Schnitzel and Me and Rain on the Roof

A Wintery Love Song to Dutch Garden, Santa Barbara’s Bastion of German Food

<strong>PRAYING FOR RAIN</strong>: The author awaits a downpour so he can dine inside at his favorite rainy-day restaurant.
Paul Wellman

Now that it’s raining again — and we must keep alive hopes for a longer springtime vestige of the Godzilla El Niño promised — meet me at Dutch Garden to celebrate. That’s right: Any damned tourist can tell you where to sip suds and eat tacos al fresco when the sun shines, but it takes a real Santa Barbaran with poetry in his or her soul to lead you to a rendezvous beneath the Dutch’s tin roof when Mother Nature decides to let loose.

It’s not like they need the business. “We’re doing so great right now,” confessed Ken Luetjen, who has kept the rustic chic of DG alive with his wife, Laurie Luetjen, for 32 years. “It’s not like there is a pattern to the business or that it just jumped in the last year.
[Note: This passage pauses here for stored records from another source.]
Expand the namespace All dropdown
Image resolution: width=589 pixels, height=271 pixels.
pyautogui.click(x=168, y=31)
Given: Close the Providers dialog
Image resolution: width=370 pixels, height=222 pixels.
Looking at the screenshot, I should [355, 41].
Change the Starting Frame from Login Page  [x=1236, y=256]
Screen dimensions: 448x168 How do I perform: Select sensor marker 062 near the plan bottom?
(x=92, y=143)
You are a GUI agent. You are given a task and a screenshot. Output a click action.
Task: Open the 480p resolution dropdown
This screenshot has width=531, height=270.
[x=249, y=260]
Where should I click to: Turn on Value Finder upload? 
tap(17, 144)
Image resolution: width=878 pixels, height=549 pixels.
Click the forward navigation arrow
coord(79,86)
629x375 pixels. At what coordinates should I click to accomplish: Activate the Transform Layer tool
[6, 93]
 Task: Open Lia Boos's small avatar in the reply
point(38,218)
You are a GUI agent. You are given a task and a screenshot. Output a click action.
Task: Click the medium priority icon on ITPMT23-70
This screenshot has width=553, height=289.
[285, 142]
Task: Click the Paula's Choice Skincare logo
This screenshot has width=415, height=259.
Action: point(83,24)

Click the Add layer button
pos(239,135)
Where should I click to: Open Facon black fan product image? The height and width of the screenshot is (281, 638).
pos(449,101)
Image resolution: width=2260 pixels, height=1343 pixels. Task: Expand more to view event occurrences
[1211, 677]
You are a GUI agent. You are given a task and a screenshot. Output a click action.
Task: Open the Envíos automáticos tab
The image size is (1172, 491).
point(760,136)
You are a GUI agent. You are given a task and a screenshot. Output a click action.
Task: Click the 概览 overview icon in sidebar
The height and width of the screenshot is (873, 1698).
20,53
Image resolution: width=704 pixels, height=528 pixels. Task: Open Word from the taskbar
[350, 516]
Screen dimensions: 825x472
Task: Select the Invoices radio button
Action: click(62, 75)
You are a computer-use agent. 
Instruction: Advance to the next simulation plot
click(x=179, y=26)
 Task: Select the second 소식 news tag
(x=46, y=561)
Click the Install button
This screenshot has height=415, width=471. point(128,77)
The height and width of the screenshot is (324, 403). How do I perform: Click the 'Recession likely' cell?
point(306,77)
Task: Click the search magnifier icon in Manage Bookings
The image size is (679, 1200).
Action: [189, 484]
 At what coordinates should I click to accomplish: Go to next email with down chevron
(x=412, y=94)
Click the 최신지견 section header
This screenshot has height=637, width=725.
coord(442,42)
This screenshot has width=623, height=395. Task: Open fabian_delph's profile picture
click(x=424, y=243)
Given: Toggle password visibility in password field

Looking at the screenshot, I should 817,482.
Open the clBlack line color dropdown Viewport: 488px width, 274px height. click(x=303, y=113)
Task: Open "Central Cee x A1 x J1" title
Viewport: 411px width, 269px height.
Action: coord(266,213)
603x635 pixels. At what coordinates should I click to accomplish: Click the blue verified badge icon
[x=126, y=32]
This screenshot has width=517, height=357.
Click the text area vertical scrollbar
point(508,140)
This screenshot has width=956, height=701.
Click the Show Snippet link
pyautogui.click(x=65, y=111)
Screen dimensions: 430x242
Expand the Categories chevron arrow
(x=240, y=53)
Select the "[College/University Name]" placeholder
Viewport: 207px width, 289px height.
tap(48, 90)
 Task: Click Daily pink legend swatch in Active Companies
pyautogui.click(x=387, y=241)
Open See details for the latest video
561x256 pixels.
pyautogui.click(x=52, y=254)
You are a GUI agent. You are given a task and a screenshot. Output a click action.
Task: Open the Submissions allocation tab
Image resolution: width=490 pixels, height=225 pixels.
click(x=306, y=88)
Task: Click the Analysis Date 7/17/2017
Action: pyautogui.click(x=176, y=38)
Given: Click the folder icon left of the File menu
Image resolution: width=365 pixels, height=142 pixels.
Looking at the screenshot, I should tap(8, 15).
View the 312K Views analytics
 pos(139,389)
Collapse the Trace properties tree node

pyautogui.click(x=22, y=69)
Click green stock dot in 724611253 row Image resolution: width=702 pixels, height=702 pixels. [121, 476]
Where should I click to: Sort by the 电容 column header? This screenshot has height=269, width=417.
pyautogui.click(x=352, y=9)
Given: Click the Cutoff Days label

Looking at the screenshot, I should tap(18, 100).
Let’s just say I have three days off a week, and lately most of the time I’m in here anyways.”

So what’s different about the four-day-a-week business? “We haven’t changed a thing,” he laughed, although there are dinner specials like the chuck goulash, sweetbreads, and quite-rare chili night. If there is a secret weapon, it’s the soup, often made from unexpected veg like Jerusalem artichoke. “It’s just what’s available and what I feel like cooking,” said Luetjen, who’s made whimsical soups delicious since the first Bush years.

What’s constantly beloved about the Garden — which started out life 90 years ago as the Poppy Café — is its constancy. German food, a strong counterpoint to California’s fresh-cuisine mandate, is what they serve, with few embellishments or revisions. The sausages, made by the people who used to supply Luetjen’s Beverly Hills French restaurant Café Four Oaks, are perfectly spiced, like the Weisswurst, shadowed by cinnamon and nutmeg. The pork chops and hamburgers are terrific, as are the regionally caught fish, but the zenith of Luetjen’s kitchen is the humble schnitzel: pork loin tenderized, breaded, and cooked to crisp perfection with an addictive butter flavor. All this hearty food pairs well with inclement weather.

But ambiance is my true topic. There are three eating environments: the counter for random camaraderie, the garden tables for fresh air and enough room to yodel … but the dining room in the back is shack-like, cozy, ornamented with German beer paraphernalia, and reinforced by a tin roof that turns downpours into the most soothing brand of percussion. It’s even better if the temperature dips: On the back wall is an ancient radiant heater with red-glowing wires, warm like a crackling fire.

Then, of course, there is the beer — on tap and in bottle, from little German breweries to monasteries to the latest in California’s best craft ales. It predates the all-hipster-beer joints in this town.

The best places in town I find are all like this one, with an owner with a well-developed cuisine who is still hard at the daily work of cooking long after his place made money. So I love it there when it rains, but I’d eat schnitzel and red cabbage in a heat wave, too.